If all you have is a big char containing the entire statement, doing a strtok first is helpful. Then, use the above loop.
Give our regards to your instructor. If this is a homework assignment, you should write the code yourself.
Here is a little hint, though: use a char pointer to iterate through each character in the array until you hit the NUL terminator at the end. Now iterate in reverse until you hit a space. Save your place in another pointer, move forward by one then copy each of the characters up to but not including the NUL into your output buffer.
Now retrieve the position of that last space in that other pointer where you saved your place, and back up again. When you move forward, you actually need to stop when you encounter either a space of a NULL - ASCII '\0' or a zero byte - and not just a NUL.

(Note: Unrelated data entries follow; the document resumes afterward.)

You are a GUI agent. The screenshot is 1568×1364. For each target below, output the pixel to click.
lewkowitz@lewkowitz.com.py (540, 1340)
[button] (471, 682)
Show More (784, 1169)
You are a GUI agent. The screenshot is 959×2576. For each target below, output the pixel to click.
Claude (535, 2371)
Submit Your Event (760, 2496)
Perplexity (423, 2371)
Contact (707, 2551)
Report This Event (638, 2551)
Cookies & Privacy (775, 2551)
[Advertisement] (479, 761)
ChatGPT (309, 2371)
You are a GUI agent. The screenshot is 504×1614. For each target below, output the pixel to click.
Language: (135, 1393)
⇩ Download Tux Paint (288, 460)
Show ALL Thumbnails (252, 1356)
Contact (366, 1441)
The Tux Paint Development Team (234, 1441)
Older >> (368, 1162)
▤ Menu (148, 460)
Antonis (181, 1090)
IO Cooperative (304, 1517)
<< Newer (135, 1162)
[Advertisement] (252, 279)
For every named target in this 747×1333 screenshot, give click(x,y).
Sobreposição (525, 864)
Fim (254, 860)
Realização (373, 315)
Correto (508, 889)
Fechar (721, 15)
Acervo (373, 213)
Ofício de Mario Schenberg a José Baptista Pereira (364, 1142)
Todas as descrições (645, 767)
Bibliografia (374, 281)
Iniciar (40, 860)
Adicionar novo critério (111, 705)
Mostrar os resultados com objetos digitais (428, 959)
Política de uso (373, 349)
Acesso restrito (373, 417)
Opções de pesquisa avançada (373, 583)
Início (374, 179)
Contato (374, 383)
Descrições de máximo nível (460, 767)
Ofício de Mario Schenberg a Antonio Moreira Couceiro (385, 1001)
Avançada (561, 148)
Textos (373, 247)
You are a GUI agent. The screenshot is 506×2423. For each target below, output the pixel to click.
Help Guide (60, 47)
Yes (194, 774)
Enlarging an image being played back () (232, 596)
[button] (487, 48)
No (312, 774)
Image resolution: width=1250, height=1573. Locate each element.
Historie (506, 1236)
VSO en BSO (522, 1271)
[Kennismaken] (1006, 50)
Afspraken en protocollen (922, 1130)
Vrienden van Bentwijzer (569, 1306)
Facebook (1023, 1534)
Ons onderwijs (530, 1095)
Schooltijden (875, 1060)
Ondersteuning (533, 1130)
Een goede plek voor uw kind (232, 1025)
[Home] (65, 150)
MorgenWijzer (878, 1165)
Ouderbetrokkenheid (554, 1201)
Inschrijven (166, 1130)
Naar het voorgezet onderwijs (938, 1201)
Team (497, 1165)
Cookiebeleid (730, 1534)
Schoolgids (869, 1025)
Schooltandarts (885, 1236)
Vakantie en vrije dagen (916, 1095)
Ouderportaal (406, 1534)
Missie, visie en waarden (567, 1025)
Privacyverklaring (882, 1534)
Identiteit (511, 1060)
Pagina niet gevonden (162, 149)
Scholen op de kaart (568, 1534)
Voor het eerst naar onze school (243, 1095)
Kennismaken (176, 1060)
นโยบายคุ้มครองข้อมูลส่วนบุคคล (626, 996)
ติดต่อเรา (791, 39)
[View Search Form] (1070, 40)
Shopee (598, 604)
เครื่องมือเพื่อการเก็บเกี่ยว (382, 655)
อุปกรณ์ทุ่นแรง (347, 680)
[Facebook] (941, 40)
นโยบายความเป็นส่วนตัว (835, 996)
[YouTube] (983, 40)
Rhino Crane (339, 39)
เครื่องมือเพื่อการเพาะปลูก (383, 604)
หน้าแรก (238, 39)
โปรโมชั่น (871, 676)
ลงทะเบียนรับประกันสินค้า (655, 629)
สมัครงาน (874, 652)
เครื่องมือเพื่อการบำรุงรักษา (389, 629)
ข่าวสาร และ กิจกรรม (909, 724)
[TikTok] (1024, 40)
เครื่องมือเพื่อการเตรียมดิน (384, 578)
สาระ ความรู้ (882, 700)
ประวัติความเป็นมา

It would be a little faster if you save the positions of each of the spaces in some kind of list as you iterate forward at the beginning. That way you don't then need to iterate backward over the entire string, with short iterations over each word. The code would be a little more complicated.
The increased efficiency would be insignificant for short strings like individual English sentences, but would be quite a lot of you were reversing a large file that you just read into memory.